Zwar gibt es zunehmend Bemühungen, diesen Schaden in Geldwerten auszudrücken. Doch diese sind noch nicht allgemein verbreitet. Das führt dazu, dass Umweltkriminalität unterbewertet wird und somit keine Priorität erhält.

Sind die Korruptionsrisiken im Bereich der erneuerbaren Energien anders?

Projekte im Bereich der erneuerbaren Energien bergen viele Korruptionsrisiken. Nicht zuletzt, weil sie mit hohen Investitionssummen verbunden sind. Je mehr von ihnen entstehen, desto mehr Skandale werden wir meiner Meinung nach in diesem Zusammenhang sehen.

Einige überschneiden sich mit bestehenden Hochrisiko-Sektoren. Wasserkraftwerke zum Beispiel leiden unter den bekannten Korruptionsrisiken des Infrastruktursektors. Solar- und Windenergieprojekte leiden eher unter den Risiken des Technologiesektors.

Die Beschaffung der spezifischen Metalle und seltenen Erden, die für den Bau solcher Anlagen erforderlich sind, ähnelt dem Risikoprofil der Bergbauindustrie. Denn diese werden zunehmend knapp und sind daher umkämpft und anfällig für Korruption.

Wenn also neue Akteure in diese Märkte eintreten, müssen wir sicherstellen, dass auch ihre Systeme zur Korruptionsprävention auf dem neusten Stand sind. Zumal sie wahrscheinlich schnell gewachsen und daher einem grösseren Korruptionsrisiko ausgesetzt sind.

Welches sind die erfolgreichsten Strategien zur Korruptionsbekämpfung, wenn es um den Schutz der Umwelt geht?

Vor zweieinhalb Jahren gab es ausserhalb unserer Partnerorganisationen im Programm «Targeting Natural Resource Corruption»Externer Link kaum Aufmerksamkeit für diesen Bereich. Jetzt haben wir so viel Interesse von Seiten der Naturschutz- und Anti-Korruptions-Gemeinschaft gesehen, dass wir in der Lage waren, eine ganze Arbeitsgemeinschaft mit drei der weltweit führenden Organisationen in diesem Bereich ins Leben zu rufen.
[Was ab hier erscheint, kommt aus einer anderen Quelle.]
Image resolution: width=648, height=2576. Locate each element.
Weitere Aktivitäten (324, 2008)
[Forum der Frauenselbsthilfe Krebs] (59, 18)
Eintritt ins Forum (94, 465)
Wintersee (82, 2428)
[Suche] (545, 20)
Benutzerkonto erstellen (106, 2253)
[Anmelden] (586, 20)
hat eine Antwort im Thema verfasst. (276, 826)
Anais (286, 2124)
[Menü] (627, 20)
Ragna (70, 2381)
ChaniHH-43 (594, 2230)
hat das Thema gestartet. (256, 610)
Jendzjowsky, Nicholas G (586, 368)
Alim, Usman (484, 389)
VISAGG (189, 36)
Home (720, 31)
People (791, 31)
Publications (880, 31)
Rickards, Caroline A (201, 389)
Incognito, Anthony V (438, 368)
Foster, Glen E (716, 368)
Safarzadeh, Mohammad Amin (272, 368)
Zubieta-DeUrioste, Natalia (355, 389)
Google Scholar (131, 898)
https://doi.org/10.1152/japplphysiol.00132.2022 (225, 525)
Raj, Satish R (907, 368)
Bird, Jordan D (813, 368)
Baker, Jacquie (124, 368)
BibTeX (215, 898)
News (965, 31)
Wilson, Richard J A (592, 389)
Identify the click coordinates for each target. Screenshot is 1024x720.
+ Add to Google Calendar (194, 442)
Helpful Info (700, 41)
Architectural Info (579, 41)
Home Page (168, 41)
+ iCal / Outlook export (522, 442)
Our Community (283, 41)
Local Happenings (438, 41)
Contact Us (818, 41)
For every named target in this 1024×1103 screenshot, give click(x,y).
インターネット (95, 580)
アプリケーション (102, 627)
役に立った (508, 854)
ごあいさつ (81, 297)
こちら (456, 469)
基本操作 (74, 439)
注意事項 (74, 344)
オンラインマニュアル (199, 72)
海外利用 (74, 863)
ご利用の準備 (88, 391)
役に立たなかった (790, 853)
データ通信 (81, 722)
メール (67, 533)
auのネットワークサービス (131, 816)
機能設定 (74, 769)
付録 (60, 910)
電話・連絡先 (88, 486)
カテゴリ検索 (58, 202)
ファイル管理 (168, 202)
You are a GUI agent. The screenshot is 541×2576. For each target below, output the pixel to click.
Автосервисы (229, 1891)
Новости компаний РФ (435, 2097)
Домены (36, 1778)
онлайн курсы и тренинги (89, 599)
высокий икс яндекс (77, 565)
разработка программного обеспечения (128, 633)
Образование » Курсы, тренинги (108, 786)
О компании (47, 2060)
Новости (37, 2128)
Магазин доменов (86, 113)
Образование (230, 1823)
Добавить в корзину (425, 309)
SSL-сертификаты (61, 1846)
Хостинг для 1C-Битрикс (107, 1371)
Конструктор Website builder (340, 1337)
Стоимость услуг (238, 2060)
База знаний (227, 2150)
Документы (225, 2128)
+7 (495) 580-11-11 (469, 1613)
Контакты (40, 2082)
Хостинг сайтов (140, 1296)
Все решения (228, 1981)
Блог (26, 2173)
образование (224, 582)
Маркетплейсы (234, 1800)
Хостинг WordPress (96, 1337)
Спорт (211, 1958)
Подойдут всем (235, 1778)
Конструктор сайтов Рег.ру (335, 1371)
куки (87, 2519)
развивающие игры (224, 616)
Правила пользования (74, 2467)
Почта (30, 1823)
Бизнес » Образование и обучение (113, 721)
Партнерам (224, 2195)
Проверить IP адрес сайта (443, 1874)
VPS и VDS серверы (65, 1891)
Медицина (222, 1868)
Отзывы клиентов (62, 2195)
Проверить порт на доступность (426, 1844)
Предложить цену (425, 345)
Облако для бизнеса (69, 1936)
Auch auf der IACC im Dezember stiess dieses Thema auf grosses Interesse. Das ist sehr aufregend, aber es ist alles noch ganz neu. Jede Einschätzung darüber, was erfolgreich ist und was nicht, wäre sicherlich verfrüht.

Auf der Seite der Strafverfolgung sind die «Follow-the-money»-Ansätze sehr vielversprechend. Nicht nur, um herauszufinden, woher die Mittel für die illegalen Aktivitäten stammen. Sondern auch, weil die Verfolgung des Geldes zur Spitze dieser kriminellen Organisationen führt.

Bislang waren die Verantwortlichen nur selten das Ziel von Strafverfolgungsmassnahmen. Wir wollen dazu beitragen, dies zu ändern, wie wir es bereits seit über einem Jahrzehnt im Bereich der Vermögensabschöpfung tun.

Die Möglichkeit, entweder die Werkzeuge des Verbrechens zu beschlagnahmen, wie wir es etwa mit dem erwähnten Fischkutter getan haben, oder die Gewinne selbst, ist sowohl verheerend für diese kriminellen Syndikate als auch ein relativ einfacher Ansatz zur Durchsetzung.

Einen besonders vielversprechenden Ansatz halte ich in der Prävention die Stärkung der institutionellen Immunität von Umweltbehörden und staatlichen Unternehmen in den Naturressourcensektoren gegen Korruption. Denn dieser Bereich ist derzeit am wenigsten weit entwickelt.

Wir arbeiten eng zusammen mit visionären Umweltbehörden in Peru, Malawi und Indonesien, um genau das zu erreichen. Diese Einrichtungen haben verstanden, dass die Gesellschaft die Korruption im Umweltsektor niemals in den Griff bekommen wird, wenn sie ihre internen Korruptionsrisiken nicht besser in den Griff bekommt.